Written by Dana Rotberg and Witi Ihimaera, White Lies is one of five books on Māori topics including kapa haka and Māori Christianity announced as winners of Massey University’s Ngā Kupu Ora Aotearoa Māori Book Awards.
Winning authors, publishers and distinguished guests will join University staff and students at an awards ceremony to be held at Te Wharewaka o Poneke function centre in Wellington on November 7.
The books were selected from those published between August 2012 and July this year. Five categories were identified, biography, fiction, non-fiction, te reo Māori and a special award. White Lies won the fiction category.

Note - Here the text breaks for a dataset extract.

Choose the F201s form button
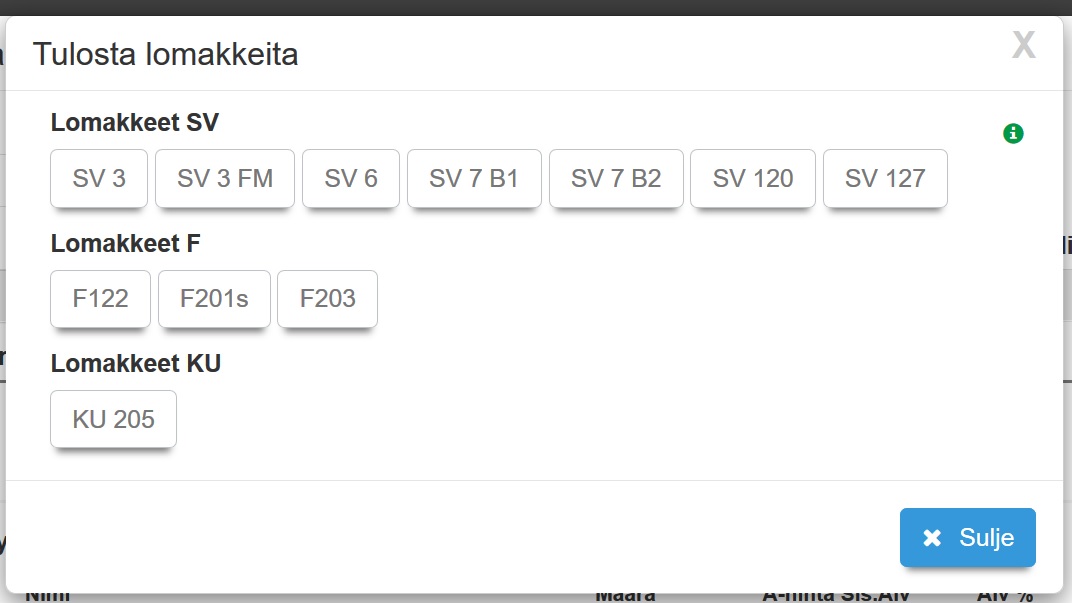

Chair of the three-member panel of judges and Massey senior lecturer Dr Spencer Lilley says the awards are held to address the dearth of Māori literature for adults. “The awards were created as a result of other major book awards consistently failing to acknowledge Māori authors. The awards also foster Māori literary excellence, authorship and scholarship in te reo Māori.” The awards are named Ngā Kupu Ora, which translates as “the living words”.
Bradford Haami (2013), Ka Mau te Wehi: Taking Kapa Haka to the World. Published in Auckland, Ngapō and Pimia Wehi Whānau Trust.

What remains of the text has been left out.